Valor Econômico, v. 20, n. 4970, 28/03/2020. Finanças, p. C5

Há dúvidas sobre como será feito aporte do Tesouro

Fabio Graner 


O governo inovou ao permitir o financiamento da folha de pagamentos de empresas pequenas, mas ainda está trabalhando na formatação prática dessa medida. Uma das questões a se resolver é como será feito o aporte do Tesouro Nacional. De acordo com uma fonte, algumas possibilidades estão na mesa.  Uma delas, explica, é a emissão de dívida para o fundo que será gerido pelo BNDES ou repasse de dinheiro da conta única, que se assemelhariam às operações de crédito feitas nos governos do PT. Nesse caso, haveria imediato aumento da dívida bruta.

O outro caminho possível é o BNDES aportar recursos nesse fundo diretamente, com o dinheiro que teria que devolver ao Tesouro. O movimento de devolução dos empréstimos foi suspenso pelo banco a partir da crise do coronavírus, para que a instituição se mantenha capitalizada para as ações anticíclicas.

Esse desenho evitaria uma alta imediata, considerando o total de R$ 37 bilhões prometido para os próximos dois meses, de cerca de 0,5 ponto na dívida bruta, ainda que futuramente isso signifique que a dívida bruta também não cairá na mesma magnitude que seria, caso a devolução fosse processada normalmente. Embora seja uma questão contábil, o governo mantém uma preocupação fiscal de longo prazo que esse tipo de decisão pode ter. E o modelo escolhido mais para frente pode afetar a percepção sobre as contas.

Outro ponto a se resolver é como se lidará com as inevitáveis inadimplências das operações. Já se sabe que nesse caso elas terão que ser contabilizadas como despesa. Mas elas podem ser consolidadas nas contas públicas ao longo do tempo, conforme forem se materializando. Ou o governo pode de imediato definir uma estimativa de recursos que perderá nas operações e já lançar na dívida como despesa. A desvantagem nesse segundo caminho é explicitar mais rapidamente o efeito fiscal negativo.

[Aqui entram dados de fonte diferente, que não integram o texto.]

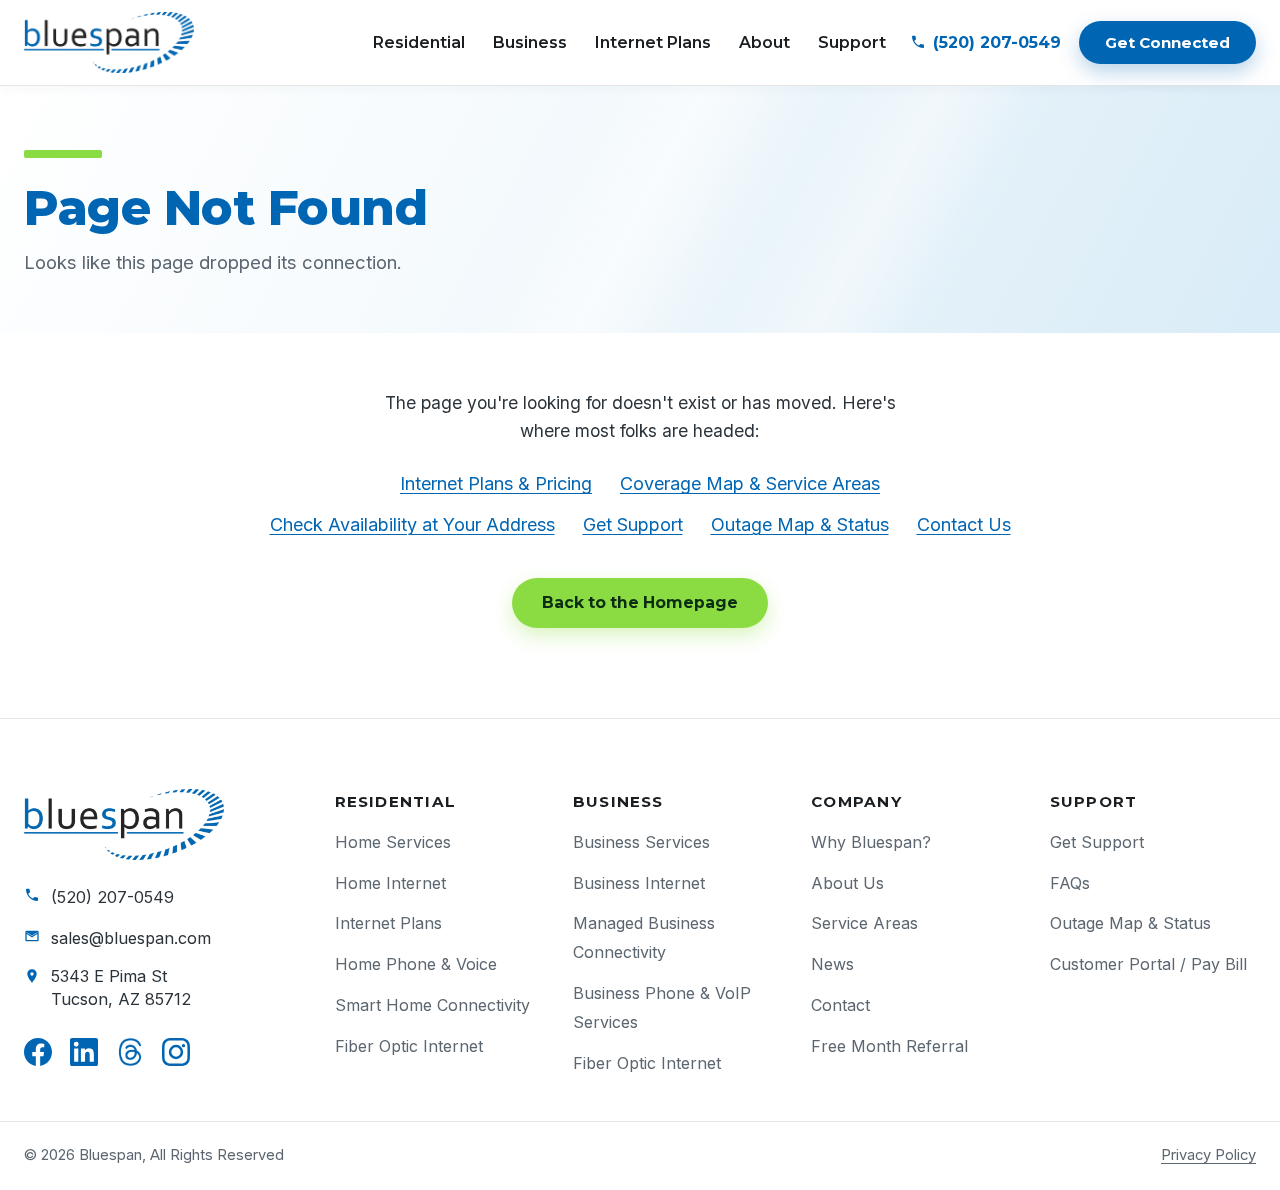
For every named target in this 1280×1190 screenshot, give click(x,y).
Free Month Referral (889, 1046)
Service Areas (864, 923)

Chamou a atenção o fato de que nenhuma autoridade fiscal - nem o secretário especial de Fazenda, Waldery Rodrigues, ou o secretário do Tesouro, Mansueto Almeida, sem falar no ministro Paulo Guedes, que reapareceu na sexta com um discurso sobre o enfrentamento da crise - tenha participado do anúncio. Iniciado pelo presidente Jair Bolsonaro, o anúncio teve protagonismo do presidente do BC, Roberto Campos Neto.

Seja qual for o caminho, o aporte nesse fundo exigirá a edição de mais um pedido de crédito extraordinário pela União, que permite uma despesa que não consta do Orçamento. Ou seja, o Congresso terá que aprovar a iniciativa.

Os parlamentares também em breve terão que se debruçar na proposta que permite ao BC comprar créditos diretamente das empresas e não só por meio de bancos. A medida aproximaria a autoridade monetária dos seus pares dos países desenvolvidos, dando maior poder de fogo para o enfrentamento da crise. Na prática seria socializar perdas, mas, nesse caso, dada a calamidade que está se desenhando, faz todo sentido.